SHANGHAI, Nov 1 (Reuters) - China’s blue-chip stocks slipped on Wednesday, with gains in resources and infrastructure firms offset by weakness in banks, and after a survey showed manufacturing output in October rose at the weakest pace in four months.
The blue-chip CSI300 index fell 0.2 percent, to 3,996.62, while the Shanghai Composite Index closed up 0.1 percent at 3,395.91 points.
Caution prevailed as a private survey showed China’s manufacturing output rose at the weakest pace in four months in October and companies continued to shed staff despite a slight pick-up in domestic and export orders.

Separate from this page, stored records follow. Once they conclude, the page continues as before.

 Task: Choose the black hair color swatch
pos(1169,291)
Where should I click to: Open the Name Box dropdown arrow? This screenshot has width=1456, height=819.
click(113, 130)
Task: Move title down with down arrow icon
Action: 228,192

The Caixin report, which followed a similar official survey on Tuesday that pointed to an unexpected slowdown in China’s manufacturing sector, reinforced concerns about the country’s economic recovery losing steam.
“We expect growth momentum to weaken in the coming months as the drags from slower credit growth, reduced fiscal support post-Party Congress and the environmental crackdown all intensify,” Julian Evans-Pritchard, China economist at Capital Economics, wrote.
Sector performance was mixed.
The infrastructure sector rose 0.8 percent, led by China State Construction Engineering posting its best day since mid-July.
Resource stocks also firmed, helped by strength in the commodities market, with the energy subindex up 0.7 percent.